Entries provided:
•••

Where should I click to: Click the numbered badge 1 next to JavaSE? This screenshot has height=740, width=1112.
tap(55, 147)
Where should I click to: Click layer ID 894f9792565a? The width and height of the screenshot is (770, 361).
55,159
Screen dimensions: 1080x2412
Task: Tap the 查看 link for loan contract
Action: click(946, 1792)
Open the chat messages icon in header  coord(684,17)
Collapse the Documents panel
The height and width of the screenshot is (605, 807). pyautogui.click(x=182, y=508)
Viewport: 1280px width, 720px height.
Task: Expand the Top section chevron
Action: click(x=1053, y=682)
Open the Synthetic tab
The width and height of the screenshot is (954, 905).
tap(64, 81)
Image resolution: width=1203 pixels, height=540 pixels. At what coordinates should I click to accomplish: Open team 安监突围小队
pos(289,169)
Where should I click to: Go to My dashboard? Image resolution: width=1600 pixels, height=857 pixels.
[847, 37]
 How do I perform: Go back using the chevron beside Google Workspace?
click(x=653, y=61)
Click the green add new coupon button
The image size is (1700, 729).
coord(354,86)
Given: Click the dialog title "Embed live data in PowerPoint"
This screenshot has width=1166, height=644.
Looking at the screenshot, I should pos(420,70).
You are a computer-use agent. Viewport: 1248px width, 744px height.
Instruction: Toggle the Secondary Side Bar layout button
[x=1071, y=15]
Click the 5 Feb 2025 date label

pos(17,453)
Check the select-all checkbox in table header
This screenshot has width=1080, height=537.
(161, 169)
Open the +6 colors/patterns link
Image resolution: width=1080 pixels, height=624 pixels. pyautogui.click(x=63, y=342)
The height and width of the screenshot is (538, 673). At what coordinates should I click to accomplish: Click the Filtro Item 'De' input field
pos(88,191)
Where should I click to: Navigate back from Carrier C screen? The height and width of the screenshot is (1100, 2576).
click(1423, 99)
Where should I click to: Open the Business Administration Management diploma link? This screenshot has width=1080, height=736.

•••

Exercise requirements: Each record has to be given again exactly as written.

Result:
Where should I click to: Click the numbered badge 1 next to JavaSE? This screenshot has height=740, width=1112.
tap(55, 147)
Where should I click to: Click layer ID 894f9792565a? The width and height of the screenshot is (770, 361).
55,159
Screen dimensions: 1080x2412
Task: Tap the 查看 link for loan contract
Action: click(946, 1792)
Open the chat messages icon in header  coord(684,17)
Collapse the Documents panel
The height and width of the screenshot is (605, 807). pyautogui.click(x=182, y=508)
Viewport: 1280px width, 720px height.
Task: Expand the Top section chevron
Action: click(x=1053, y=682)
Open the Synthetic tab
The width and height of the screenshot is (954, 905).
tap(64, 81)
Image resolution: width=1203 pixels, height=540 pixels. At what coordinates should I click to accomplish: Open team 安监突围小队
pos(289,169)
Where should I click to: Go to My dashboard? Image resolution: width=1600 pixels, height=857 pixels.
[847, 37]
 How do I perform: Go back using the chevron beside Google Workspace?
click(x=653, y=61)
Click the green add new coupon button
The image size is (1700, 729).
coord(354,86)
Given: Click the dialog title "Embed live data in PowerPoint"
This screenshot has width=1166, height=644.
Looking at the screenshot, I should pos(420,70).
You are a computer-use agent. Viewport: 1248px width, 744px height.
Instruction: Toggle the Secondary Side Bar layout button
[x=1071, y=15]
Click the 5 Feb 2025 date label

pos(17,453)
Check the select-all checkbox in table header
This screenshot has width=1080, height=537.
(161, 169)
Open the +6 colors/patterns link
Image resolution: width=1080 pixels, height=624 pixels. pyautogui.click(x=63, y=342)
The height and width of the screenshot is (538, 673). At what coordinates should I click to accomplish: Click the Filtro Item 'De' input field
pos(88,191)
Where should I click to: Navigate back from Carrier C screen? The height and width of the screenshot is (1100, 2576).
click(1423, 99)
Where should I click to: Open the Business Administration Management diploma link? This screenshot has width=1080, height=736.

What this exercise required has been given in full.